Su deseo de parecerse a nuestro Santísimo Señor… era su resolución diaria, y la lección que repetía constantemente. «Estén siempre esforzándose», decía, «para hacerse como su Esposa Celestial; deben tratar de parecerse a Él al menos en una cosa, para que cualquier persona que las vea pueda recordar su vida santa en la tierra» (Manuscrito de Limerick, en Sullivan, ed. 181).

  • Catalina y las primeras Hermanas de la Misericordia abrazaron el silencio, no de forma opresiva, sino como, según ella, «fiel guardián del recogimiento interior», como ayuda para la reflexión interior sobre quién se era ante Dios y qué se pretendía en nombre de Dios (Regla 8.1, en Sullivan, ed. 303);
  • atesoraban lo que llamaban «oración mental», como un medio que Dios utilizaría «para imprimir profundamente en la mente las sublimes verdades de la religión, elevar el alma y enardecer el corazón con el amor a Dios y a las cosas celestiales» (Regla 11.2, en Sullivan, ed. 306);
  • sufrieron en sus propias vidas personales y comunitarias —de innumerables y constantes maneras: pobreza, hambre, enfermedad, trabajo pesado, numerosas muertes—, pero eligieron conscientemente recibir ese sufrimiento como la Cruz de Cristo, dejar que la continua obra redentora del sufrimiento y la muerte de Jesucristo entrara en sus propias vidas como la llamada reveladora de Dios;
  • y en 1841 la propia Catalina dijo de sus reflexiones cuaresmales

La impresión producida en nuestras mentes por la meditación durante cuarenta días sobre las humillaciones, la mansedumbre y la perseverancia incansable de Cristo nos ayudará en toda ocasión difícil, y nos esforzaremos por hacerle la única devolución que Él exige de nosotras, entregándole todo nuestro corazón, modelado según su propio ejemplo: puro, manso, misericordioso y humilde. (Neumann, ed. 333-34).

◆ ACTIVIDAD: Por favor, prosigue el fragmento sobre la espiritualidad de Catalina y las primeras Hermanas de la Misericordia a partir de su última frase. Las entradas no intervienen en nada de esto.

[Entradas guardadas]
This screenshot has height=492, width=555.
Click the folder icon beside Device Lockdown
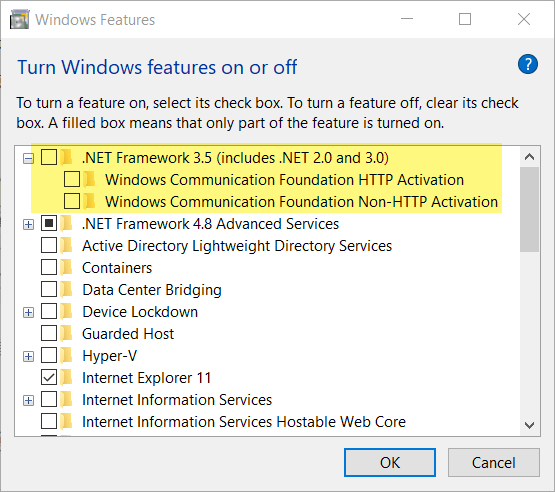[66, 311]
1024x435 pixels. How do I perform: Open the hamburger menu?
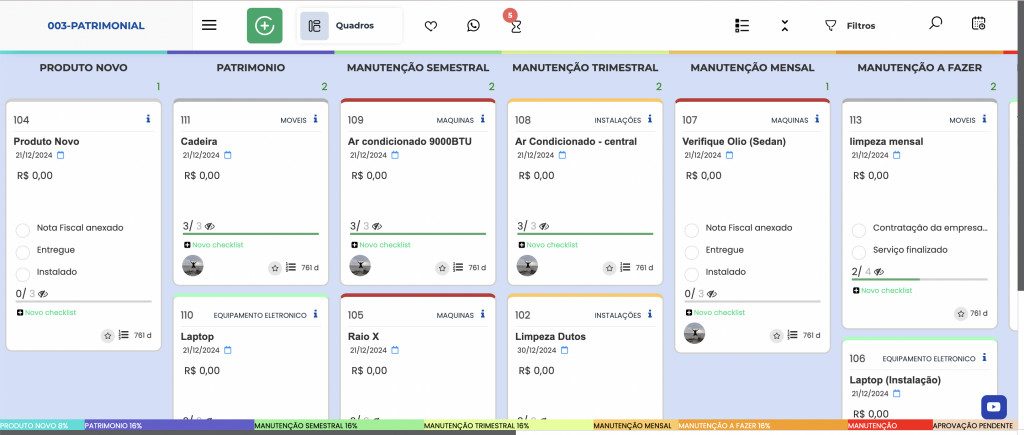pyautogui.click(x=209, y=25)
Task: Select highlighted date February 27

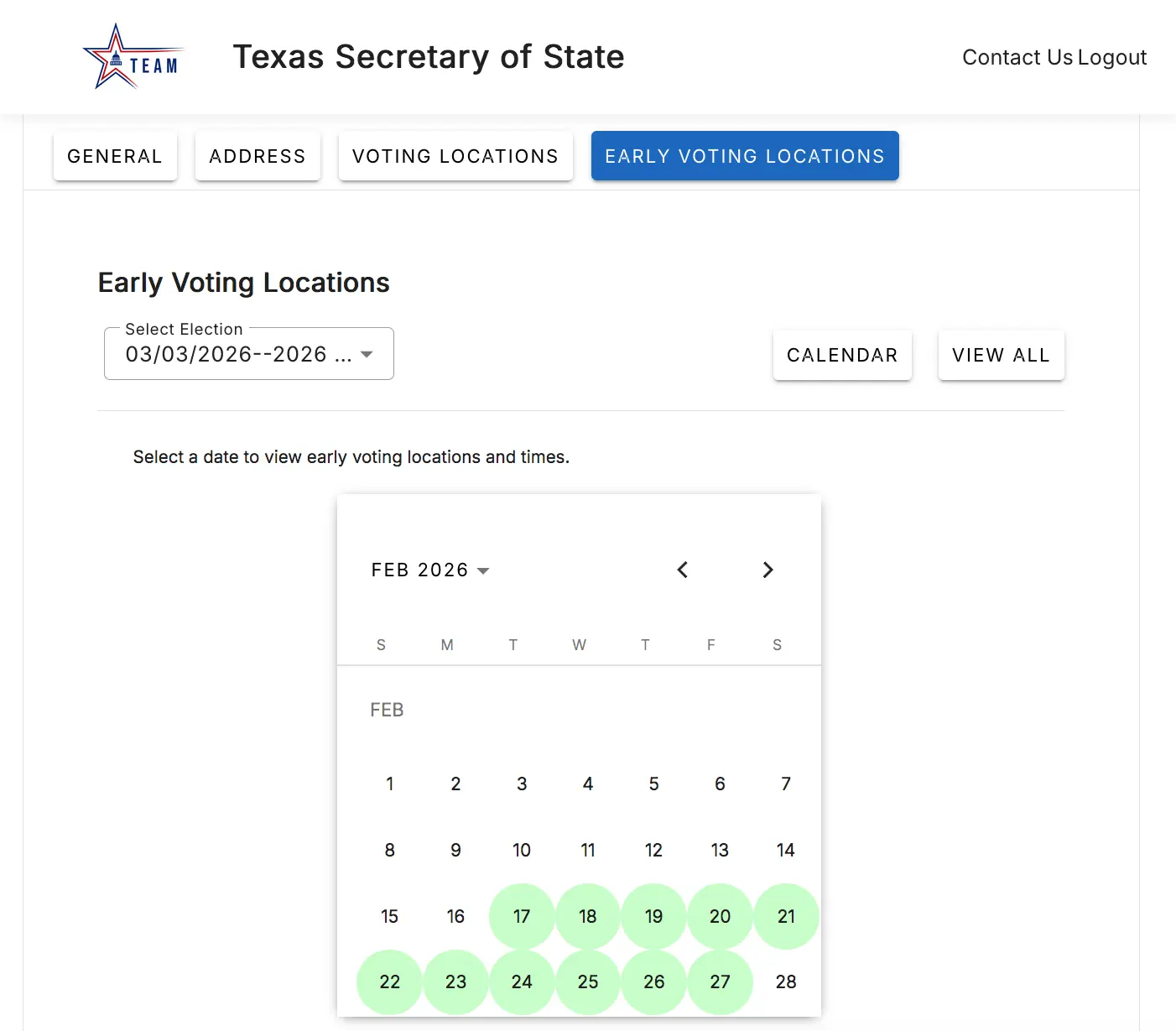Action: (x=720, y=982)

◆ RESULTADO:
Lo que intento decir, acumulando referencias a las fuentes documentales más antiguas, es que Catalina McAuley y nuestras primeras hermanas de la Misericordia se concibieron a sí mismas y se definieron como mujeres a las que se dirigía la voz de Dios, y se dejaron dirigir así. No utilizaron la palabra «profética» para describir la llamada purificadora que sintieron en sus vidas, pero ése es el nombre bíblico de lo que se permitieron experimentar y de lo que experimentó Jeremías:

Yo respondí: «¡Ah, Señor! Mira que no sé hablar, porque soy demasiado joven». El Señor me dijo: «No digas [esto o aquello], porque tú irás adonde yo te envíe y dirás todo lo que yo te ordene… El Señor extendió su mano, tocó mi boca y me dijo: «Yo pongo mis palabras en tu boca. Yo te establezco en este día sobre las naciones y sobre los reinos… cíñete la cintura, levántate y diles todo lo que yo te ordene» (Jer 1, 6-10, 17).

La misión profética

Hablar como profeta es, como entendieron los profetas hebreos y como demostró el propio Jesús, hablar de, para y desde Dios. Es declarar, con las propias palabras o actos humanos, la voluntad y la revelación de Dios. Hablar de, para y desde Dios no exige que uno utilice la palabra «Dios» cada vez que abre la boca, pero sí que sus palabras y acciones den testimonio de la revelación de Dios, que anuncien el verdadero carácter, actitud, relación y acción de Dios con respecto a la vida humana.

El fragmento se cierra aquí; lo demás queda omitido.